── EXERCISE PASSAGE

Also called sinusitis or rhinosinusitis, a sinus infection can cause several uncomfortable symptoms, including a stuffy nose, headache and swelling around the eyes. Sinusitis can sometimes be painful, but it is rarely serious. As the pain and inflammation is due to infected sinuses, many people want to know if sinus infections are contagious. Now let's find out!
Are Sinus Infections Contagious?
Viral Infection: When a virus is responsible for sinusitis, it is possible to spread it to others through bodily fluids. However, it is important to point out that while a viral sinus infection can make others sick, it may not necessarily cause a sinus infection and most commonly a cold may happen.
Bacterial Infection: When your sinuses stay blocked for long enough, bacteria may grow in the mucus and cause certain complications. You are likely to have bacterial sinusitis if your symptoms of sinusitis last more than two weeks. As it is a bacterial infection, you cannot spread it to others.
Other Causes: You have chronic sinusitis if your symptoms last for more than 12 weeks. This could happen due to polyps, allergies, or a deviated septum. Exposure to dry air, tobacco smoke, and polluted air can also cause sinusitis. In this case, sinus infection does not spread to others.
When Is It No Longer Contagious?
If you have viral sinusitis, you may be contagious even before you notice the symptoms. In some cases, it stays contagious for about a week after you develop the symptoms. You can spread it by breathing, sneezing and coughing. You may even contaminate a surface and spread it to others when they touch the same surface.
Symptoms You Should Know about Sinus Infections
Are sinus infections contagious? They can be, depending on what causes an infection in the first place. However, you need to have some information about the symptoms of sinusitis to deal with it properly. There may be a slight difference in acute sinusitis symptoms and chronic sinusitis symptoms. For instance:
Acute Sinusitis Symptoms: In this case, you may have a runny nose along with facial pain. Loss of smell, stuffed-up nose, congestion and cough are other common symptoms. Some may also have fatigue, bad breath, fever and dental pain.

────
── RECORD SET

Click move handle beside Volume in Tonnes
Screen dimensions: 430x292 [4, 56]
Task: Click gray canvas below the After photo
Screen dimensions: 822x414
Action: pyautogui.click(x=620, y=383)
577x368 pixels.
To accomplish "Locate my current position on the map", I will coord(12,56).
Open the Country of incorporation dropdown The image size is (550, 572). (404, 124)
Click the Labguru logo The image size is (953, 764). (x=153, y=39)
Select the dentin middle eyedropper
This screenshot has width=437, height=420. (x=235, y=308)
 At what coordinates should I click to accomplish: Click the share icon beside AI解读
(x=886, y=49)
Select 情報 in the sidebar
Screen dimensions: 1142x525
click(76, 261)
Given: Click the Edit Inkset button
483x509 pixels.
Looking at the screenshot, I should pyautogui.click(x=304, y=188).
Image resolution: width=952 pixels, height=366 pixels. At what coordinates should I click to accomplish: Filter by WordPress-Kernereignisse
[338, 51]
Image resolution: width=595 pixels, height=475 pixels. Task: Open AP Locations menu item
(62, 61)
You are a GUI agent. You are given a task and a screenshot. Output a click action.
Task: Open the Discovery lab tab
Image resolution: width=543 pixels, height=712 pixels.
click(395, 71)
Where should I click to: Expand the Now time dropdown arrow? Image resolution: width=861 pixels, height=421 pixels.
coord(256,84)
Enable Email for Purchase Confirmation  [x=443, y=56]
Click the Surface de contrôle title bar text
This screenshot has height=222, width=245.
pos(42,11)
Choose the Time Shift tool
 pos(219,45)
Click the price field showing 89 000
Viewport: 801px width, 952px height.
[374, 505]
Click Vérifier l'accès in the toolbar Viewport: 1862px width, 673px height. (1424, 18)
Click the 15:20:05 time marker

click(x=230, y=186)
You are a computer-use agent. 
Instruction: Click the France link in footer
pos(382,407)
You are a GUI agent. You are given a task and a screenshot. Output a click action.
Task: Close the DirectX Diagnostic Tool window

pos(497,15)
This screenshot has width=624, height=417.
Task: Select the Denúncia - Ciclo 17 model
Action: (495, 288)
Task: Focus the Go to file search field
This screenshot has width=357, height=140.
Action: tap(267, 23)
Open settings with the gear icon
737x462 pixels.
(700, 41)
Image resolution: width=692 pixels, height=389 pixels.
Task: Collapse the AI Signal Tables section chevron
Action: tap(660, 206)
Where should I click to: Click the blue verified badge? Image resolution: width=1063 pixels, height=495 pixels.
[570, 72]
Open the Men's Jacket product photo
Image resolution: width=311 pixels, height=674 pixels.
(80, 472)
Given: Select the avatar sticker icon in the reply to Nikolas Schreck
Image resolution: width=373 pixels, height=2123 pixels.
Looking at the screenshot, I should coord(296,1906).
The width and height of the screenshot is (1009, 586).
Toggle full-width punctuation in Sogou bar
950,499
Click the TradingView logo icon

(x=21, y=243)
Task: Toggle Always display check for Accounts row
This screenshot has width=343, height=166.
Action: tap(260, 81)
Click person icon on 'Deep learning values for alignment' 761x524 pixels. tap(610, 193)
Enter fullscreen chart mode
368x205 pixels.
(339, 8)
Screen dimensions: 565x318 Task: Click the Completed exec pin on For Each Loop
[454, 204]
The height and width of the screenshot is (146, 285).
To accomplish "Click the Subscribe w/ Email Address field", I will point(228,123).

────

→ CHECK YOUR UNDERSTANDING:
**A)** Restate the paragraph of the sinusitis passage that begins "Other Causes:" as a short bulleted list, keeping its main facts.
**B)** Set down, word for word, the stretch of the sinusitis passage from "Bacterial Infection: When" through "No Longer Contagious?".
**C)** List the symptoms of a sinus infection named in the opening paragraph of the sinusitis passage, the one beginning "Also called sinusitis".
You can complete this work without the items.

→ ANSWERS TO THE TASKS:
**A)**
- Symptoms lasting more than 12 weeks mean chronic sinusitis.
- Possible causes: polyps, allergies, or a deviated septum.
- Exposure to dry air, tobacco smoke, or polluted air can also cause sinusitis.
- In this case, the sinus infection does not spread to others.

**B)**
Bacterial Infection: When your sinuses stay blocked for long enough, bacteria may grow in the mucus and cause certain complications. You are likely to have bacterial sinusitis if your symptoms of sinusitis last more than two weeks. As it is a bacterial infection, you cannot spread it to others.
Other Causes: You have chronic sinusitis if your symptoms last for more than 12 weeks. This could happen due to polyps, allergies, or a deviated septum. Exposure to dry air, tobacco smoke, and polluted air can also cause sinusitis. In this case, sinus infection does not spread to others.
When Is It No Longer Contagious?

**C)**
- a stuffy nose
- headache
- swelling around the eyes